Die Linke könnte bei der Bildung der nächsten Bundesregierung eine ausschlaggebende Rolle spielen. Doch weder Grüne noch SPD wollen öffentlich darüber reden. Alt-Sozialist Gregor Gysi fordert Ehrlichkeit im Umgang miteinander.
Herr Dr. Gysi, 73 Jahre und kein bisschen leise, Sie treten erneut in ihrem Wahlkreis Treptow-Köpenick für ein Mandat im 20. Deutschen Bundestag an, was waren die Beweggründe?
Ja, Sie haben Recht, ich wollte eigentlich nicht mehr antreten, aber es waren zwei Gründe, warum ich es nun doch mache. Zum einem, als außenpolitischer Sprecher der Bundestagsfraktion habe ich ja wieder eine Aufgabe, die mir sehr viel Spaß macht und ich kann da auch für die Linke im Bundestag etwas bewegen. Viel wichtiger für mich und die Partei: Es sieht ja momentan so aus, als könnte es tatsächlich zu Sondierungen und Koalitionsverhandlungen zwischen den Grünen, der SPD und der Linken kommen. Und da könnte ich für die Verhandlungen für bestimmte Gebiete eine wichtige Rolle spielen.
Deswegen hat mich die Fraktions- und Parteiführung dringend gebeten, doch noch mal anzutreten.

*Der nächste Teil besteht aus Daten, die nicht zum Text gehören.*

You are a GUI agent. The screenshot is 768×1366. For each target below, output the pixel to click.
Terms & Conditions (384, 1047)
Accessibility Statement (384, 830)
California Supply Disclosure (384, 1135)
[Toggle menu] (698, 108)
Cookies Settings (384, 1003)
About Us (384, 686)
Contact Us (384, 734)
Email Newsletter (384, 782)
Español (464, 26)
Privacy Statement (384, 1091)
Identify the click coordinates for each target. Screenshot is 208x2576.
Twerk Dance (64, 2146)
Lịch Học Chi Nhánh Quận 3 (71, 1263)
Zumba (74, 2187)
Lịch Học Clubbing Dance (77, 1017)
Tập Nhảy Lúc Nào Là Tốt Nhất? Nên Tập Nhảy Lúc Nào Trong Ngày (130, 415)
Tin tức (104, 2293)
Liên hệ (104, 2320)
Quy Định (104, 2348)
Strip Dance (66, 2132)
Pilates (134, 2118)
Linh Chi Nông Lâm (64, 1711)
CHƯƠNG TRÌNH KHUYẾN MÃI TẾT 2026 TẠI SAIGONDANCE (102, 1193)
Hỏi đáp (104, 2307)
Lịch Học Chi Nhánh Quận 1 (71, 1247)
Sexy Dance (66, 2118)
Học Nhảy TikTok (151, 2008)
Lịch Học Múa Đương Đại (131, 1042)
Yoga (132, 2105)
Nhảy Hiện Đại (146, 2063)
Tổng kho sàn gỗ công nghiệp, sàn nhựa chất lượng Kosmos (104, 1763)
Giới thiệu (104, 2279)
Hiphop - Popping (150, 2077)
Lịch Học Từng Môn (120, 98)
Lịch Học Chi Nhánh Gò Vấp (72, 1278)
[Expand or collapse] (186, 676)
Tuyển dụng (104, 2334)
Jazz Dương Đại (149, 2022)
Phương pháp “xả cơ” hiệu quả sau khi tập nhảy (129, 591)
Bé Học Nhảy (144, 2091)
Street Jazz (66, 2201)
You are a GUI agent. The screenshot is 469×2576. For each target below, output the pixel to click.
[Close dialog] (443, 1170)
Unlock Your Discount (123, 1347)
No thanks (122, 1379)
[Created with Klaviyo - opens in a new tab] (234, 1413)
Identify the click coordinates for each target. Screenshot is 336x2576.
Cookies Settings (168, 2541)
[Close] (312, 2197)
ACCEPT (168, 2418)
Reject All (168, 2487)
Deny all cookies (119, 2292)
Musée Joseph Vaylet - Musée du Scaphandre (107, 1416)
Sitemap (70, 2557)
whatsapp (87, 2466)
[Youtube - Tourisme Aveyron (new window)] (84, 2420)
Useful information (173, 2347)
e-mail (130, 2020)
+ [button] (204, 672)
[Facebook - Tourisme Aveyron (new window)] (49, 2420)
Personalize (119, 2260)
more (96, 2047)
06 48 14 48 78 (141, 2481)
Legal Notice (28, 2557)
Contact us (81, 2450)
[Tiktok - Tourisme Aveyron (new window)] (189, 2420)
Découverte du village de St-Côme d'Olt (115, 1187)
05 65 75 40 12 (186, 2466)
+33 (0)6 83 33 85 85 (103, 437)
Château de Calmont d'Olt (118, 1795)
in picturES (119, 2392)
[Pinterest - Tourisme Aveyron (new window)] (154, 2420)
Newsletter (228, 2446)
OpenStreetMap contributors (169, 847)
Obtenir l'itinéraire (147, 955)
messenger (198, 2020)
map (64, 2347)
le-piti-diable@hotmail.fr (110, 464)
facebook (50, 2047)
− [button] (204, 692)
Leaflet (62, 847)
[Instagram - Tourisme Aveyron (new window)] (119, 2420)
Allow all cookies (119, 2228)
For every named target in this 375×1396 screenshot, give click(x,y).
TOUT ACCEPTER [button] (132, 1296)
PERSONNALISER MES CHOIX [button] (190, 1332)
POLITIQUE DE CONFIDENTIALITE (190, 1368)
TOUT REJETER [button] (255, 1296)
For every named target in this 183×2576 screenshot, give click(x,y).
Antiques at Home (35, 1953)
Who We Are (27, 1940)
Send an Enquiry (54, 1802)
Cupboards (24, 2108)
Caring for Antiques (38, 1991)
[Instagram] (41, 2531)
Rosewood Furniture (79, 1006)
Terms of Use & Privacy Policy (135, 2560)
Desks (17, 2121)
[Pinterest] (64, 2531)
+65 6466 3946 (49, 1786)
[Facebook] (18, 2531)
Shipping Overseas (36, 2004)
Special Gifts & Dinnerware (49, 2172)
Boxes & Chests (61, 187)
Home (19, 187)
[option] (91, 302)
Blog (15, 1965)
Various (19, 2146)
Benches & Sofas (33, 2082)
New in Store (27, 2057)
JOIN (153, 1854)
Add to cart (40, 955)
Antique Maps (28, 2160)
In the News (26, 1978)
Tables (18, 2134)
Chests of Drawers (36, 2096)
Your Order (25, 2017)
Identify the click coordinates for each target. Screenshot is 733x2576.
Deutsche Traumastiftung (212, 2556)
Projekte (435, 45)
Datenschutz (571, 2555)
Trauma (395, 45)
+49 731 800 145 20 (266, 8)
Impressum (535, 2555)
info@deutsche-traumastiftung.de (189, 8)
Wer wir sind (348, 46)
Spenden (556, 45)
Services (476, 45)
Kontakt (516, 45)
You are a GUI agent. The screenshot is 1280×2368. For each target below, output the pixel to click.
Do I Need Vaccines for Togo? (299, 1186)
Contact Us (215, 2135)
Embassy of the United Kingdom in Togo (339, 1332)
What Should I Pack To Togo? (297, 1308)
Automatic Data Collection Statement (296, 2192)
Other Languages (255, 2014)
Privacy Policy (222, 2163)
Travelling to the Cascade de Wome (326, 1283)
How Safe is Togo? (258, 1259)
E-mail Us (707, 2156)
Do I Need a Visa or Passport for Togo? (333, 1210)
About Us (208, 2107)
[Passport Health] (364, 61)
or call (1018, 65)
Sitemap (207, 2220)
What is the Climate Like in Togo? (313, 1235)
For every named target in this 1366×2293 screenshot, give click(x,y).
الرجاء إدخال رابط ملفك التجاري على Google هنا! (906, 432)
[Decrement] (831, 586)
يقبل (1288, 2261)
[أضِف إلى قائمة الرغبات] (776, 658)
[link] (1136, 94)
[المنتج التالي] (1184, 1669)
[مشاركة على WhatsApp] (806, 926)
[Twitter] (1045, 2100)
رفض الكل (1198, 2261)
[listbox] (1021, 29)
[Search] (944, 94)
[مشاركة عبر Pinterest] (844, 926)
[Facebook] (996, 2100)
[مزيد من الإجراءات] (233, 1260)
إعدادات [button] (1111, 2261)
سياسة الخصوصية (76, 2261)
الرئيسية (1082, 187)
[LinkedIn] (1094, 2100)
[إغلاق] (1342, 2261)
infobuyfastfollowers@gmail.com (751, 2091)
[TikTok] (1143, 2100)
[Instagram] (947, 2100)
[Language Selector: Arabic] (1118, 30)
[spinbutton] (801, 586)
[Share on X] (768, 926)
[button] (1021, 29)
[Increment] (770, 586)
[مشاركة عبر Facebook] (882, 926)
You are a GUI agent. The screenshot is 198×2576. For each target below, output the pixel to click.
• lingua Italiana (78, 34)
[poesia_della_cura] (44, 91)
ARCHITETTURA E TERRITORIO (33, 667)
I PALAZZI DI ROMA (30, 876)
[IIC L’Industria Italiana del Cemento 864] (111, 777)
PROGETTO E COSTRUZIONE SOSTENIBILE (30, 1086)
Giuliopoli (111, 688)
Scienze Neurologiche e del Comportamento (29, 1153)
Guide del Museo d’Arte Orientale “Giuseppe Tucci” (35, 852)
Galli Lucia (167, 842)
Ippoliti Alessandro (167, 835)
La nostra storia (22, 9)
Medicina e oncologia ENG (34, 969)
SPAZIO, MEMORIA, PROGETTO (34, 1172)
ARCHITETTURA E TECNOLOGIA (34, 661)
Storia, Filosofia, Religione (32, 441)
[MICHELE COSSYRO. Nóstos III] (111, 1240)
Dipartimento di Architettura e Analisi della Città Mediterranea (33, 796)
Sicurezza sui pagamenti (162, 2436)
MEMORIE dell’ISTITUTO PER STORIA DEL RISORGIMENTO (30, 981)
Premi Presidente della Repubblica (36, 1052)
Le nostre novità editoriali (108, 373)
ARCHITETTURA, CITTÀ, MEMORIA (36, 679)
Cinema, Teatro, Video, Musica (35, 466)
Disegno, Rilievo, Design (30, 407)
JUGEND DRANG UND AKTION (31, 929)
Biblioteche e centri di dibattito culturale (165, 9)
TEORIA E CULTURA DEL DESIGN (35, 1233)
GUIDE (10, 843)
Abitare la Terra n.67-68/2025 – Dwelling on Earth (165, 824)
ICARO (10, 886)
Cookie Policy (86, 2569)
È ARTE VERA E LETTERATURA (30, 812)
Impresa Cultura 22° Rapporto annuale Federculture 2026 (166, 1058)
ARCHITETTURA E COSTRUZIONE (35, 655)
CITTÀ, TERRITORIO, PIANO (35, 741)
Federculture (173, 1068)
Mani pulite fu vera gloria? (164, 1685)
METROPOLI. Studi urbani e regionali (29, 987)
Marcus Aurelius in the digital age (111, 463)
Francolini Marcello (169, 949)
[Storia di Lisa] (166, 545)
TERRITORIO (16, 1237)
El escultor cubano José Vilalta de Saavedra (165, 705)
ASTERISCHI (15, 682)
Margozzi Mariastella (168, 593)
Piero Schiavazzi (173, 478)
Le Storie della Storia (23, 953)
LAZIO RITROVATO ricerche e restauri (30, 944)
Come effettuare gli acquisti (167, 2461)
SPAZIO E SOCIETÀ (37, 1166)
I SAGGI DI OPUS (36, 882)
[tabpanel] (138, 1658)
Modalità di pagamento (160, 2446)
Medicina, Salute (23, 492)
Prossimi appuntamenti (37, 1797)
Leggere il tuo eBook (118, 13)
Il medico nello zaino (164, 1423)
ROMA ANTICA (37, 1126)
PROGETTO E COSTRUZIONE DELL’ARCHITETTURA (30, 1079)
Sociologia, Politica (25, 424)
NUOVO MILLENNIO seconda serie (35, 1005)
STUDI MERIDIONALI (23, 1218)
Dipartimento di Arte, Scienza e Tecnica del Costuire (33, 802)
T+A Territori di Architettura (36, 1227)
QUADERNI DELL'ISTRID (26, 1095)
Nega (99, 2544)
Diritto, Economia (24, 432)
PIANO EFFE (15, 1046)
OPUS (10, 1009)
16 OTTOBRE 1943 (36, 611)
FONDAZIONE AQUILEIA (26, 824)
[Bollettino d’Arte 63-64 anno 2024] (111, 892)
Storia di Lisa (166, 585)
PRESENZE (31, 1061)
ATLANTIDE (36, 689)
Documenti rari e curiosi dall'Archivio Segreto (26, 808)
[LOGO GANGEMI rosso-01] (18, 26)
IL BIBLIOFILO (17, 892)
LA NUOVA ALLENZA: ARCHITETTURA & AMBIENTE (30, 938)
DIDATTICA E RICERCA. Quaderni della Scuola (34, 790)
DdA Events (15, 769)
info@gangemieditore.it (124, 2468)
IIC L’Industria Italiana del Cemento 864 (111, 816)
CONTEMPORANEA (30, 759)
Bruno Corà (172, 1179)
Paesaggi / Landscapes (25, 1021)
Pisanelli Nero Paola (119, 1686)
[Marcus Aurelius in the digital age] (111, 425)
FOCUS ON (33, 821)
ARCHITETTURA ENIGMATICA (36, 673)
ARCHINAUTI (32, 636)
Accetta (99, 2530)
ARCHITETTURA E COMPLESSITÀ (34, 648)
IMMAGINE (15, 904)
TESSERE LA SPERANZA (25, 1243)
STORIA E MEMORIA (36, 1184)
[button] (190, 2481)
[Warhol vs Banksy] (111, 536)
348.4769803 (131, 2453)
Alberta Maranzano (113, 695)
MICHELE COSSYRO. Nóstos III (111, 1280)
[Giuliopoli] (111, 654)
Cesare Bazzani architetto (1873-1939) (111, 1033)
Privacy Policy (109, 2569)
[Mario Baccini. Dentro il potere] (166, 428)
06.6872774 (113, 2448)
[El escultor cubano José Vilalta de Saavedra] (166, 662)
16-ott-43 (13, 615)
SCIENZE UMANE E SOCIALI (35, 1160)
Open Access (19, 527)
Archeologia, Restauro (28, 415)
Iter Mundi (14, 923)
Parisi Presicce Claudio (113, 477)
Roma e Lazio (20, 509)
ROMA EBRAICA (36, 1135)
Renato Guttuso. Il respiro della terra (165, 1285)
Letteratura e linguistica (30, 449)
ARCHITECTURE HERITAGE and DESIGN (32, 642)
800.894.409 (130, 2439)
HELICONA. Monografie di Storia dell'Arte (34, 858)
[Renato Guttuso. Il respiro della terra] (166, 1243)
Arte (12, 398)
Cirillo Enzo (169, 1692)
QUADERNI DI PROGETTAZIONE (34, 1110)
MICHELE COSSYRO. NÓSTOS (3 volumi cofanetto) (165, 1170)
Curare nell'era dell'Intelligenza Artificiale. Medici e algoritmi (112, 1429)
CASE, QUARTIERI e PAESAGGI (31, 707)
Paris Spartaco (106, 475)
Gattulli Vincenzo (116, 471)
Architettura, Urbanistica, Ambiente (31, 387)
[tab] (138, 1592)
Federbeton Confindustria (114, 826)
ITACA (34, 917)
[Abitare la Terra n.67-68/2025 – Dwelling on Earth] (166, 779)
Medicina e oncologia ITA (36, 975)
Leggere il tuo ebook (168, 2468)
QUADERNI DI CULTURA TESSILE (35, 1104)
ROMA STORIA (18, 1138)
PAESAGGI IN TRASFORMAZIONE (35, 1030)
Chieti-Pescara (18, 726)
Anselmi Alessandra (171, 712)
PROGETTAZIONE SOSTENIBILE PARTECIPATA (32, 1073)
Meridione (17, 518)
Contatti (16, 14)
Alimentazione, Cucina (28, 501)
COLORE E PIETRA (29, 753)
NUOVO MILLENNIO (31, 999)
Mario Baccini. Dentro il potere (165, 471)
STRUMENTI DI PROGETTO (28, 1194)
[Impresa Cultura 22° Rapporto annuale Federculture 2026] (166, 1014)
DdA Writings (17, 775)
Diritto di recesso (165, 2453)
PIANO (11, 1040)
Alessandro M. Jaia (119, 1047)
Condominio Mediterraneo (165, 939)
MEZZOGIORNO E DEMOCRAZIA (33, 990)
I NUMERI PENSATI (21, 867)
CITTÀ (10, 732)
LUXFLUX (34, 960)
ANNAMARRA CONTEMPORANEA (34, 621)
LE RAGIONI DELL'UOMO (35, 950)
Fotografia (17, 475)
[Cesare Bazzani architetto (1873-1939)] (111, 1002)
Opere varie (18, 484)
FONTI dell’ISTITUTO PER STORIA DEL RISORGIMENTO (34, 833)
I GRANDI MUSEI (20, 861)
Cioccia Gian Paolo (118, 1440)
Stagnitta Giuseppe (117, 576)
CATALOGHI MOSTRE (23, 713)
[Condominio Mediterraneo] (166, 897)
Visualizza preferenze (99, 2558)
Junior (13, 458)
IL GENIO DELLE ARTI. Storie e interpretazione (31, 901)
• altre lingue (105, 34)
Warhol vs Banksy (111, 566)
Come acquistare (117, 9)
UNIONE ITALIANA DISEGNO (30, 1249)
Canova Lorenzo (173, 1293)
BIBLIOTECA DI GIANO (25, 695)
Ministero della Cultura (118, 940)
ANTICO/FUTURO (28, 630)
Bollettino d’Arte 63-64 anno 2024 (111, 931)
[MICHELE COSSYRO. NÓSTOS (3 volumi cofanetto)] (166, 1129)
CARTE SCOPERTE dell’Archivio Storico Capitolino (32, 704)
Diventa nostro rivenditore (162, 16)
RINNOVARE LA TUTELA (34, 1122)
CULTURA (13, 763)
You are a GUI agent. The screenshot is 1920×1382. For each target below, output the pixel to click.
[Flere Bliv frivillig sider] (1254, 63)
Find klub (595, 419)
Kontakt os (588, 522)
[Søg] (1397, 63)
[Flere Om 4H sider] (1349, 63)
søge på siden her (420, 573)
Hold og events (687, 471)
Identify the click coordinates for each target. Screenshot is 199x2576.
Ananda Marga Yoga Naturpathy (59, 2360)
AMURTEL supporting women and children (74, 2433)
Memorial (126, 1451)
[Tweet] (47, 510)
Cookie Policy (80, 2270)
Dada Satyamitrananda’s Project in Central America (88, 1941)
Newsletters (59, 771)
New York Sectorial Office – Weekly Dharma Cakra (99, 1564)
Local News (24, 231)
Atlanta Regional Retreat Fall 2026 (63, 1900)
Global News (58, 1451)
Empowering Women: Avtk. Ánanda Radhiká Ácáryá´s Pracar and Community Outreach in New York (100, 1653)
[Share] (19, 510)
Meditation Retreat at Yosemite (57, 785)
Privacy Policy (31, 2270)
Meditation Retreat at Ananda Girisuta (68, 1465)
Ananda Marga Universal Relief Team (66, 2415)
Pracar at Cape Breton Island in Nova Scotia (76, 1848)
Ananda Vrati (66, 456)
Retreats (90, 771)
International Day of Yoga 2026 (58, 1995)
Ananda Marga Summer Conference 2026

Derzeit ist ein Bundesaußenminister Gysi in einem grün-rot-roten-Bündnis also denkbar, aber momentan habe ich den Eindruck, Grüne und SPD sprechen mehr über Sie, aber nicht mit Ihnen?
Sie sprechen jetzt das Landtagswahlwochenende Mitte März an. Da haben wir ja leider den Einzug in die Parlamente in Rheinland-Pfalz und Baden-Württemberg verpasst. Darum ist da unser Name zwar gefallen, aber wir sind nicht weiter medial aufgetaucht. Man darf auch nicht vergessen, auf Bundesebene haben wir in den Umfragen rein rechnerisch zusammen noch nicht die Mehrheit. Aber die Union ist derzeit ja sehr bemüht, ihre Wahlchancen weiter zu schmälern. Darum gibt es vermutlich sowohl von Grünen als auch von Sozialdemokraten Signale an uns. Olaf Scholz hat es ja deutlich gesagt, Regierungsbildungen ohne die CDU sind möglich. Das war ja ein Zeichen, dass dort derzeit ein Umdenken eingesetzt hat.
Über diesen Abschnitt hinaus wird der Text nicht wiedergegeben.